▸ **Materials provided**
- Opening Delimiter -

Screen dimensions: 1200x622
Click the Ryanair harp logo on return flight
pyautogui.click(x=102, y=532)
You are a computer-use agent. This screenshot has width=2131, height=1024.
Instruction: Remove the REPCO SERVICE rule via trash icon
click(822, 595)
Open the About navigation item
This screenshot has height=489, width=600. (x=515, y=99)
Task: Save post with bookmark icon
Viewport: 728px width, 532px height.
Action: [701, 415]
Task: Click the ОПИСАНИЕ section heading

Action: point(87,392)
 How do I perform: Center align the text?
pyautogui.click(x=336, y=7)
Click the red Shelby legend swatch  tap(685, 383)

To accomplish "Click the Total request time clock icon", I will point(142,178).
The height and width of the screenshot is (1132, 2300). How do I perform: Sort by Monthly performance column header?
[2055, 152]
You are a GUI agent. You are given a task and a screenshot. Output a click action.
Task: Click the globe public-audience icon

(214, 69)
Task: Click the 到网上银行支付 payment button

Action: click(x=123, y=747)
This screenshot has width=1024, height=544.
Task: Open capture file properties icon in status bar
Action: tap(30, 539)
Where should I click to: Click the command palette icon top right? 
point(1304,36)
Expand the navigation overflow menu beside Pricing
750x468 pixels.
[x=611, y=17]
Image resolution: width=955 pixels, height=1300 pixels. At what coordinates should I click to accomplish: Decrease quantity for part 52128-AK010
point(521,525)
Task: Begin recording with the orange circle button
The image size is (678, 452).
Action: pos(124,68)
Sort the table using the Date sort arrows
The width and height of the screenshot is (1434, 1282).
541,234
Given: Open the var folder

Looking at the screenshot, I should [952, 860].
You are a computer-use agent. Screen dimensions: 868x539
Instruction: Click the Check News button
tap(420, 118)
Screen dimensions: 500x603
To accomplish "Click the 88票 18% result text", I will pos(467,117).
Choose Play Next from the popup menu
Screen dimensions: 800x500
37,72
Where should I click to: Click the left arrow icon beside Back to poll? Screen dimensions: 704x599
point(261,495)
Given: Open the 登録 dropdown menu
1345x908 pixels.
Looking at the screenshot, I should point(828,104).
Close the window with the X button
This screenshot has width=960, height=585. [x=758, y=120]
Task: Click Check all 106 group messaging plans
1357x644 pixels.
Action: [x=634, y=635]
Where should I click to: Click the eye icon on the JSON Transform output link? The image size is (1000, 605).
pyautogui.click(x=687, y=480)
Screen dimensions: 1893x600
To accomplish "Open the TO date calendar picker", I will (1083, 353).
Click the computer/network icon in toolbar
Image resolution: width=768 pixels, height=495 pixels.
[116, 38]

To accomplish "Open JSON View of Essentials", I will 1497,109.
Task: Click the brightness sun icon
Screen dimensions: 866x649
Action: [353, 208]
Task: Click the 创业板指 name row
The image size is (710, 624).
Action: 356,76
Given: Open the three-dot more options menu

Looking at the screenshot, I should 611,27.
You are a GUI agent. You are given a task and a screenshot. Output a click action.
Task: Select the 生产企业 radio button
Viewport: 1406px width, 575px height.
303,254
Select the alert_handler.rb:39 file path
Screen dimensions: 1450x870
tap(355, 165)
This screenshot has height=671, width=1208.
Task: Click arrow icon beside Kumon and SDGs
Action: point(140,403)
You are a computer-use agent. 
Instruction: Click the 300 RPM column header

- Closing Delimiter -

▸ **What you are asked to do**
Could you restate, word for word, the lines above from the one with "Given: Open the three-dot more options menu" to the one with "Task: Select the 生产企业 radio button", both included?

▸ **Output of the exercise**
Given: Open the three-dot more options menu

Looking at the screenshot, I should 611,27.
You are a GUI agent. You are given a task and a screenshot. Output a click action.
Task: Select the 生产企业 radio button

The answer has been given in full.